Maintaining success in itself is a lot of work and to keep all these events in the “sold out” category requires a great deal of experience and effort. That won’t change much in the near future.
 
I’m a party DJ, much more than a music producer. I love seducing a full club with music and bringing them to ecstasy on the dance floor, that is really contagious. Concerning music production, I recently had a meeting with Dr. Nele Karajlić of the No Smoking Orchestra. He was of the opinion that we should at least try to make something together. We’ll see what comes out of that.
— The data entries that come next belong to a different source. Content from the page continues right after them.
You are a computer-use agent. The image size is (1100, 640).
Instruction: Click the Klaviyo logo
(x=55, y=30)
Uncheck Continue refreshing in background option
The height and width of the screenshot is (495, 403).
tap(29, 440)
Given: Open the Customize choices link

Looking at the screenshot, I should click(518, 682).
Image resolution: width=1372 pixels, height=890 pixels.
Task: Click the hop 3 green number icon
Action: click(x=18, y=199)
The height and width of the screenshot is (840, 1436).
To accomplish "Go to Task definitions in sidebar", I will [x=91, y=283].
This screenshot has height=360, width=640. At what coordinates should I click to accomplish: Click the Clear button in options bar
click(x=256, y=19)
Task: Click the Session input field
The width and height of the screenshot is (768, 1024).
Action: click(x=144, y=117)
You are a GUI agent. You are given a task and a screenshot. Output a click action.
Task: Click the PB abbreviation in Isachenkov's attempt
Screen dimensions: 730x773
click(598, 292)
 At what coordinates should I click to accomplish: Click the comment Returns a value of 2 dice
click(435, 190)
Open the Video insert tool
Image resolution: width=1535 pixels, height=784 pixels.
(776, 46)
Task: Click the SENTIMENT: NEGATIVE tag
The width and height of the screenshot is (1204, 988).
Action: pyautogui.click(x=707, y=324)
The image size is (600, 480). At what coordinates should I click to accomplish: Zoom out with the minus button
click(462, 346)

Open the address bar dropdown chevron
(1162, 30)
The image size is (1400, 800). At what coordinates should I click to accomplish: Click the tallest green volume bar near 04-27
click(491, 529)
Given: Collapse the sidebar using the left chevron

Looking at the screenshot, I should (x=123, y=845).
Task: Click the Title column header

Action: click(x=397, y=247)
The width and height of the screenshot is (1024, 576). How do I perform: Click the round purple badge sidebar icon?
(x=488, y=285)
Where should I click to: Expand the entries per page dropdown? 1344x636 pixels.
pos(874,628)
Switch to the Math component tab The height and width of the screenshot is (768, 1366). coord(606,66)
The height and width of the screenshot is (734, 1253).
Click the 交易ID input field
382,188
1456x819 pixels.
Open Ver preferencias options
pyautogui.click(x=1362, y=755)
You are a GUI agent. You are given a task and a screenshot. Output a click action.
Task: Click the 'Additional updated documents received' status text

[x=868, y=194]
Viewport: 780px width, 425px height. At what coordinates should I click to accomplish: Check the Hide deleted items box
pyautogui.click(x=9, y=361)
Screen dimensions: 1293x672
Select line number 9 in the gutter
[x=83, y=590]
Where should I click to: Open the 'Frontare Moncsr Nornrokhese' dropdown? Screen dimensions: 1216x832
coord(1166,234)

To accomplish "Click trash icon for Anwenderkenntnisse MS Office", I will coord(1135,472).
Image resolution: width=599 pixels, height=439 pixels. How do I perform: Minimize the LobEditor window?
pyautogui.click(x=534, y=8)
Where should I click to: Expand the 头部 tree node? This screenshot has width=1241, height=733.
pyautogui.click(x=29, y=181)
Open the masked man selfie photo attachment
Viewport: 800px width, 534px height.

As always, I’m quite sceptical!
 
And then there are other things... always some kind of trial-and-tribulation, experimentation, project, cooperation, collaboration, expedition, idea development, masturbation, vision, Balkanometaphorcitation, various types of international onanisation, etc. etc., and so much more! All that is on the agenda and if I sometimes lose track, then I reach for that good old Balkan method that my Grandpa Stipe came to appreciate back then: Sljivovica Magica! It gives me a better perspective of things and a certain harmony settles in! But there is one thing that I know absolutely for sure: I’m different and I have a direct connection to my old home! Ja sam ON!
 
That says it all. Hvala, Robert, and ziveli!